The power of the peer group is well known, and certainly those companies that concentrate on delivering great customer service will win in this “Digital Networking Decade”. Something the SaaS businesses would be well advised to do – Accentuate the Service.
Did the study control for people living in the same area – thus being subject to similar coverage problems which might presumably lead them to cancel with similar patterns?
While customers are the reason for a company to exist, taking care of them is also a direct operational cost as part of doing business. I think it’s important to test assumptions, measure customer behavior against the business technicals and continually iterate the customer service process for optimization.
I imagine the structure, behavior and fundamentals of the market also tend to influence the optimal customer service strategy for any business. For example, why aren’t cell phone companies more proactive in handing out deals? Is it because they can just focus on the easy customers? And when does it pay for a “customer is always right”?
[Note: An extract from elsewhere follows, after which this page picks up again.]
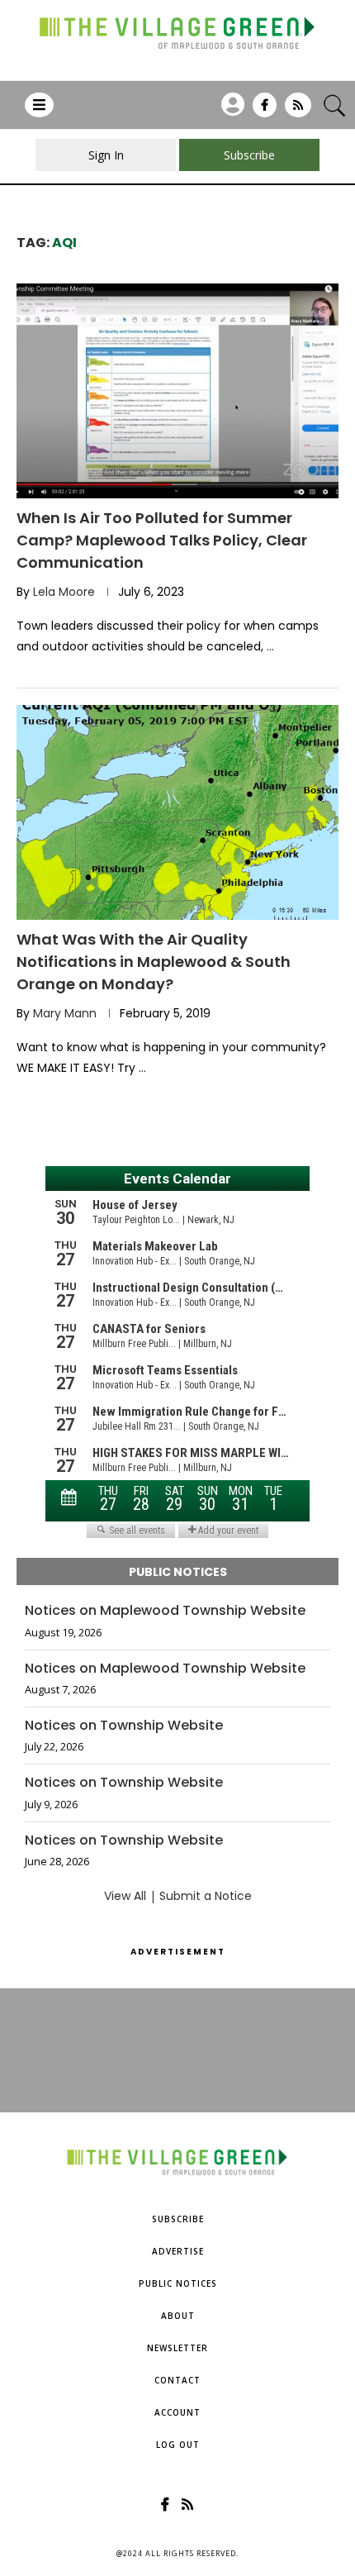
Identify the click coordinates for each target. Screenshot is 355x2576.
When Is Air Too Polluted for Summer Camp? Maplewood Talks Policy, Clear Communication (162, 540)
Sometimes, when your team is testing for the optimal customer relations strategy, your company may initially choose an inefficient sales cycle or customer relations process. Or you may just need to fire your customers. Other times, as a customer, you really just need to get what you paid for.
an important dimension of social influence: the number of friends who leave for a competing service is less important than the percent of friends who leave for a competing service. If you wanted to define an tipping point threshold where social influence causes users to switch from Verizon to an iPhone, you’d be better off defining the threshold as a percentage of close friends who are switchers, as opposed to an absolute number.
Auren, my company has been helping mobile phone operators do better marketing by analysing this kind of data for some years now. We have found that even in markets where there is no discount for on-net calls, homophily (as the scientists call it) of network choice still applies – though it is indeed rather less. Homophily of iPhone choice is high in every market though.
Interesting article. However, I have to notice that coincidence of actions (people, switching providers simultaneously) does not necessarily mean “influence”. There are two other, equally plausible explanations: homophily (excessive similarity between friends) and confounding factors.
According to the first, one’s friends are typically very similar to him and are therefore likely to make similar decisions under similar conditions. The second means, that being friends, people are more likely to experience similar events (say, advertisements, tough economic situation, changes to quality of service).
It is extremely difficult to distinguish between the three effects. One, undoubtedly, most efficient way – randomized experiment, but this takes some planning. Another (less reliable) is matching (for instance, this recent publication: http://www.pnas.org/content/106/51/21544.short).
Therefore, what is reported in the article is evidence of clustering of decisions rather than peer influence. This would not be important, unless some conclusions would have been drawn. To claim influence and to exploit it, one has to deal with causality issues.
If payphones fail completely the blame will not fall entirely on lack of consumer demand. Part of the blame would fall on the fact that payphones simply do not work when you need them.